ユダはヤコブとレアの間の4番目の子供でした。その名前は「主を褒めたたえる」という意味です。その歴史をたどると、ユダはイスラエル国家ができてその繁栄を象徴するダビデ、ソロモンの家系となり、後にイスラエルの国が南北に分断されたときの南ユダとなります。ヨセフにはマナセとエフライムが生まれ、やがてエフライムは北イスラエルの呼び名となります。ヨセフの話は出エジプトへの備えであり、ユダの話は南ユダになることへの伏線なのです。その発端はユダが祝福の流れを無視してカナンの女性と結婚したことから始まっているのです。父のイサクは自分と同じ神を信じる家系から妻をめとったのにも関わらず、ユダは世の中に流されて結婚し、エル、オナン、シェラの3人の子供が生まれました。エルはタマルと結婚をしましたが、「しかしユダの長子エルは主を怒らせていたので、主は彼を殺した。」(創38:7)長子の子を生まないで寡婦になると、夫の弟と結婚をしてその家系を絶やさないようにするレビラート婚により、タマルはオナンと結婚をします。オナンは自分の子供にはならないので、形上結婚して夫婦の営みがあっても自分の精子をながしていました。オナンも神の祝福を無視し、背いてしまったので神様が怒り、オナンも死んでしまいました。ユダはシェラまで失うことを恐れ、タマルを騙して実家に帰してそのままにしてしまいました。しかし、それはタマルの問題ではなく、エルとオナンの罪にあったのです。タマルは遊女のふりをしてユダの子供を身ごもりましたが、その時ユダから印形(ユダの家紋が入った印)、ひもと杖をしるしとして受け取っていました。そうとは知らないユダは、やもめのタマルが身ごもったことを聞いて殺そうとしましたが、タマルはユダからあずかった品を見せました。それを見たユダは「あの女は私よりも正しい。私が彼女にわが子シェラを与えなかったことによるのだ。」(創38:26)エルもオナンもユダも罪を犯し、それによってタマルに罪を犯させてしまいました。

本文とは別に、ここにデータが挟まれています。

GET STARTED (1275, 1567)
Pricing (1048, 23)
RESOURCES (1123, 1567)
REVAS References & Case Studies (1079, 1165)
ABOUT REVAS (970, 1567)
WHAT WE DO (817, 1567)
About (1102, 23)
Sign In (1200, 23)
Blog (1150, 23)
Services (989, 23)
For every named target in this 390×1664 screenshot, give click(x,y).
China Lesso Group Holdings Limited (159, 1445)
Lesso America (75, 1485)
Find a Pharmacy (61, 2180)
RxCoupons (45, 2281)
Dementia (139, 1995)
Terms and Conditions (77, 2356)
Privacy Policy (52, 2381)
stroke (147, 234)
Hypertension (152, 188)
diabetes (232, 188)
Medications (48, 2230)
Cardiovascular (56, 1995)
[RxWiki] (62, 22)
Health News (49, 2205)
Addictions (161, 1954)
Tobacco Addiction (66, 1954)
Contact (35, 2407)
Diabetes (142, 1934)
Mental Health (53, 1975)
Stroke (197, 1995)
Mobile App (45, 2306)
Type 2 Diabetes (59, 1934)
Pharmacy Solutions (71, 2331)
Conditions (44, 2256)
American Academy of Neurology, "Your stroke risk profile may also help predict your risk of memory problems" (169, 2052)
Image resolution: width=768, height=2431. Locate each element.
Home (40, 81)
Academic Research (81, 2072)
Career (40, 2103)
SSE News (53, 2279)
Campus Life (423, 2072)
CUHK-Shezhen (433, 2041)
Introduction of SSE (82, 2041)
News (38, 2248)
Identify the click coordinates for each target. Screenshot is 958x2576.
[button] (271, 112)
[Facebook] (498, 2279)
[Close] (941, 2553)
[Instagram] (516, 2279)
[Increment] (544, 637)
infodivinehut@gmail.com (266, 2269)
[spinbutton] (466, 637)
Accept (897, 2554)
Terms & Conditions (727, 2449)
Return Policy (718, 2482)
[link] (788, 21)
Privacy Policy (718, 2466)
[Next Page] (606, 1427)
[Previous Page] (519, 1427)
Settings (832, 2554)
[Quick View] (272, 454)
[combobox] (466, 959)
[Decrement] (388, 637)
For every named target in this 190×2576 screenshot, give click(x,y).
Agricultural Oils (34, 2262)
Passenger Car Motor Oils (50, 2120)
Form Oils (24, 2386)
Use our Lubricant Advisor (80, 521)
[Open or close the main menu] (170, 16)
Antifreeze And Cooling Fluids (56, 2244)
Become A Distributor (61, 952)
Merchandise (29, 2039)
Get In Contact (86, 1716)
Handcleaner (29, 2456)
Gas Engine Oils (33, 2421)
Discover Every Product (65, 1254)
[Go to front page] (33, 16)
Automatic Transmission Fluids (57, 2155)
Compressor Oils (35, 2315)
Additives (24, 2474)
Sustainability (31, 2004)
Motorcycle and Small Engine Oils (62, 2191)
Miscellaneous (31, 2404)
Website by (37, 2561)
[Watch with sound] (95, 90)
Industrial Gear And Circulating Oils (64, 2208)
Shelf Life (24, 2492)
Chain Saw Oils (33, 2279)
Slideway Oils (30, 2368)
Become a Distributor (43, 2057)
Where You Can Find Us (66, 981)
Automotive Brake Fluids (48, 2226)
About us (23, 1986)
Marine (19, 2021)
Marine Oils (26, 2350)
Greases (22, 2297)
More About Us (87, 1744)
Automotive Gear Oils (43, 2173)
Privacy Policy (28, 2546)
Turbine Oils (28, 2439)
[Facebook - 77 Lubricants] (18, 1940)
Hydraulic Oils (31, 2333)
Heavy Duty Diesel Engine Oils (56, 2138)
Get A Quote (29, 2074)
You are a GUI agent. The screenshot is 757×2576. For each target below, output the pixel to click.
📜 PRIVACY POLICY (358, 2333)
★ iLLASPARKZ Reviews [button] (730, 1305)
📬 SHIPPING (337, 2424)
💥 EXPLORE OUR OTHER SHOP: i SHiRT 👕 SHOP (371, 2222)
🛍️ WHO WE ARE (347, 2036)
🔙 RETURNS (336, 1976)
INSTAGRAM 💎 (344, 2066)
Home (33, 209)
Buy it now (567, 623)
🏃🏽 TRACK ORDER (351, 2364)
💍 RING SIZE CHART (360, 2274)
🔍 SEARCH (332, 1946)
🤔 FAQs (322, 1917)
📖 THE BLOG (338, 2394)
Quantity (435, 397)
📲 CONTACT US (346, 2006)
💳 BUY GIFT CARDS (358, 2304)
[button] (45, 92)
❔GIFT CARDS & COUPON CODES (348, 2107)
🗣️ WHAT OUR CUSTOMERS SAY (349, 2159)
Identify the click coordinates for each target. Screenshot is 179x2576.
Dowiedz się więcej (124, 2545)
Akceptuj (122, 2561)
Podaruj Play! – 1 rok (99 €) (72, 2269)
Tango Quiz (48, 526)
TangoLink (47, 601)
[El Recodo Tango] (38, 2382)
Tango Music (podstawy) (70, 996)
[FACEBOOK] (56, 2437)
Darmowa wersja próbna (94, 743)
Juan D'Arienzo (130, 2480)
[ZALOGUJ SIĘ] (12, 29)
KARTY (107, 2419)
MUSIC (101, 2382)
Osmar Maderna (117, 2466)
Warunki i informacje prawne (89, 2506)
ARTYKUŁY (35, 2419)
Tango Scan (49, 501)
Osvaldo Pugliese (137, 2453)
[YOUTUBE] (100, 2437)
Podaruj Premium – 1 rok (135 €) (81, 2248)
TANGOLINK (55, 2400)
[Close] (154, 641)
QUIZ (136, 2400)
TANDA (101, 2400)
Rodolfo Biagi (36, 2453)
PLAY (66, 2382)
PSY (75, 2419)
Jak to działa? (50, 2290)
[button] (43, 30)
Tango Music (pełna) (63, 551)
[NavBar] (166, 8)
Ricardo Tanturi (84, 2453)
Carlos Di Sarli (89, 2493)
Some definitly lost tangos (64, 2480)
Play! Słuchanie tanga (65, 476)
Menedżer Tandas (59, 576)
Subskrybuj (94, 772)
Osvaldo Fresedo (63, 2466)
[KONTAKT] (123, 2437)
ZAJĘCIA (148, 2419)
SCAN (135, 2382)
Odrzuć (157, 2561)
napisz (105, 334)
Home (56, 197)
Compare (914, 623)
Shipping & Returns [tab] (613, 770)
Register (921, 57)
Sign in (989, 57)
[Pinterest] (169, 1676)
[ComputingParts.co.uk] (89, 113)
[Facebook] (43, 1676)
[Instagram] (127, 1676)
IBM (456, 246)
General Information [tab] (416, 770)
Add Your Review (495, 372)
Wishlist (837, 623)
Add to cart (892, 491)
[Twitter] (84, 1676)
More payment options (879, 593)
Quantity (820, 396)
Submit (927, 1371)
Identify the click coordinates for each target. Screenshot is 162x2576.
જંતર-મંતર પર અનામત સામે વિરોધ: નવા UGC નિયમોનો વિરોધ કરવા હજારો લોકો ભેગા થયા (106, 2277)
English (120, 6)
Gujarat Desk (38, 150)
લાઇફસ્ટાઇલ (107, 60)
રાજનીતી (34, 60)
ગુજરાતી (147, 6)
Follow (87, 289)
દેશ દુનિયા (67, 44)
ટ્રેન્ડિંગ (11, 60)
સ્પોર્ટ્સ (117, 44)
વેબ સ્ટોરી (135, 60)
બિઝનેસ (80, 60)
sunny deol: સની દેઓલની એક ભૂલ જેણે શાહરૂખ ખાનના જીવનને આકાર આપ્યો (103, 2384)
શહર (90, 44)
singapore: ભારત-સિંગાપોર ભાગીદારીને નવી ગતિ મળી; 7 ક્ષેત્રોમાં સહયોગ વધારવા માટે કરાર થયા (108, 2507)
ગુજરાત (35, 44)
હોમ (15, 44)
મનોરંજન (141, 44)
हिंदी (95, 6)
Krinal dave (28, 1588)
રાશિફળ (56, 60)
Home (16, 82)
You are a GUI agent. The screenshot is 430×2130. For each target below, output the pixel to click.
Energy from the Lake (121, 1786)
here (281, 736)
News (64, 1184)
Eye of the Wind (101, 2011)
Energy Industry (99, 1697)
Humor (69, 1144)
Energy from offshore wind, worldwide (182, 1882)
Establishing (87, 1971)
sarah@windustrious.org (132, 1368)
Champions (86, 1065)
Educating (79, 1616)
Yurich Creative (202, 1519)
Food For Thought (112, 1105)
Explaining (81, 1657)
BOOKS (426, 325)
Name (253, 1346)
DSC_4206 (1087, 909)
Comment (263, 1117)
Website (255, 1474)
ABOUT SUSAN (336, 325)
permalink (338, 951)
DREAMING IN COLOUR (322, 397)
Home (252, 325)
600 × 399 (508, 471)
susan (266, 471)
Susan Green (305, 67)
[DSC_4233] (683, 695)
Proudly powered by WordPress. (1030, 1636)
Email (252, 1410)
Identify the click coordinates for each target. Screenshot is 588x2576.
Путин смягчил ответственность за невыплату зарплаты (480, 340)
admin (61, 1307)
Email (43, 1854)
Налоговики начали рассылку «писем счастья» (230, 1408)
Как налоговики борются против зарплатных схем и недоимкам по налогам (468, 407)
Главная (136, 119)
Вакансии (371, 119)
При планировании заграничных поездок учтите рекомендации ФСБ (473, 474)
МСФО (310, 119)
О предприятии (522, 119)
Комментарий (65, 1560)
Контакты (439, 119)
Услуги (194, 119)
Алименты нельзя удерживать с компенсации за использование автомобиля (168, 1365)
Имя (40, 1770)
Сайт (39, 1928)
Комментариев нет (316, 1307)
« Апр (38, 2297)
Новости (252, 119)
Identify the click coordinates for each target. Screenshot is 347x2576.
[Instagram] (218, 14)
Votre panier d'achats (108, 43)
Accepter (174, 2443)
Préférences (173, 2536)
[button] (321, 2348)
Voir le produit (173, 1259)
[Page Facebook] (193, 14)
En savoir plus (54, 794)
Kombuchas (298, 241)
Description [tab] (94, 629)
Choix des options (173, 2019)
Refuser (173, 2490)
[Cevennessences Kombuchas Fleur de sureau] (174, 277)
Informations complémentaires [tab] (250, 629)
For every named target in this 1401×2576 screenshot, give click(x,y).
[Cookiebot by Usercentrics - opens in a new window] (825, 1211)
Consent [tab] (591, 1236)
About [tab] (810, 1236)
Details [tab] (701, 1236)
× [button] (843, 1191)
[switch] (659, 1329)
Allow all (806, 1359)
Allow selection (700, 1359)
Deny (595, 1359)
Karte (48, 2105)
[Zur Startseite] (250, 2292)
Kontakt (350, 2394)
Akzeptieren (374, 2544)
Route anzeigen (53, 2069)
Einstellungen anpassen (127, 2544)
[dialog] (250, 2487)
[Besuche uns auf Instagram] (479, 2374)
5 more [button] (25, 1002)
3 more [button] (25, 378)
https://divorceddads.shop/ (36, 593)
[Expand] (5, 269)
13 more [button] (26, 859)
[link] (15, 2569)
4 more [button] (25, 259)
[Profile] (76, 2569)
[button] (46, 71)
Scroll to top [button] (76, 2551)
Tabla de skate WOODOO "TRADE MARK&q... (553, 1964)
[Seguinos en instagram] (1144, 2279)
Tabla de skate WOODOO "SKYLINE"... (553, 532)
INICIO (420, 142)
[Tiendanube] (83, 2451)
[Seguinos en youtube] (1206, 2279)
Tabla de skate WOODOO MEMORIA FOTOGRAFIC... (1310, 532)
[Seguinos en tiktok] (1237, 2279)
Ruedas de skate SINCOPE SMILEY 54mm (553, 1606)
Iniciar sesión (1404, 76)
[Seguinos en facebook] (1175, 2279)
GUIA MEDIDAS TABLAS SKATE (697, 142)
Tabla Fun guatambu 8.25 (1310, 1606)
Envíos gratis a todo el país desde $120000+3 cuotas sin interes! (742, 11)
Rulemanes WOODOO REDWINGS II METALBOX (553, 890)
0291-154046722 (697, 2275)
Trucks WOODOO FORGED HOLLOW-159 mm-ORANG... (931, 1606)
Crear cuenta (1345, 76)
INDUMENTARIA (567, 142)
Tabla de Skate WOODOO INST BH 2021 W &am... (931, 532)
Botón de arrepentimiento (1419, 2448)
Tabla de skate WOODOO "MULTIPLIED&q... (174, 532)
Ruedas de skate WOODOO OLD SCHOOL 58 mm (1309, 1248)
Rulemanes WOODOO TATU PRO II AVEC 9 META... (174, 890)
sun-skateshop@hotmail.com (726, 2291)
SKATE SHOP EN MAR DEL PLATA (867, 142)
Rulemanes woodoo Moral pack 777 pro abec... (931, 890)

神はユダをイスラエルの王の先祖とされ、それだけではなくやがてイエス・キリストの家系になりました。「ユダに、タマルによってパレスとザラが生まれ・・・」(マタイ1:3)その系図には男性の系図の中で5人の女性の名前が出てきます。その最初がタマルです。人の罪と汚れの流れの中にイエス・キリストがお生まれになったのです。それは、人の血の流れの中に新しい救いの血を流すために生まれたのです。罪で汚れた家系の中に神は介入され、キリストの血を十字架で流され、罪ある家系から祝福の家系へと変えられたのです。どんな家系に生まれたとしても、イエスを信じたあなたをきっかけにして、あなたの家系は祝福の家系へと変わるのです。救いとは人の血筋の良さや行いではなく神の憐れみによって与えられたのです。ですから私たちも神の憐れみと恵みに目を留めていきましょう。あなたの抱えている問題や悪習慣はありますか?そこに神の憐れみがどのように表されているでしょうか?私たちはどんな罪人であっても神の憐れみによって救われています。その憐れみによって支えられています。ですから、徹頭徹尾、神の憐れみの中に生きる者にお互いになっていきましょう。そして、主の祝福の流れを私たちから流すものになっていきましょう。あなたから信仰の流れが繋がっていくような歩みをしてきましょう。
分かち合いのために ①今課題となっていることはないでしょうか? ②神様の御心をどのように生きれば良いでしょうか? ③神の憐れみはあなたにどのようにあらわされていますか?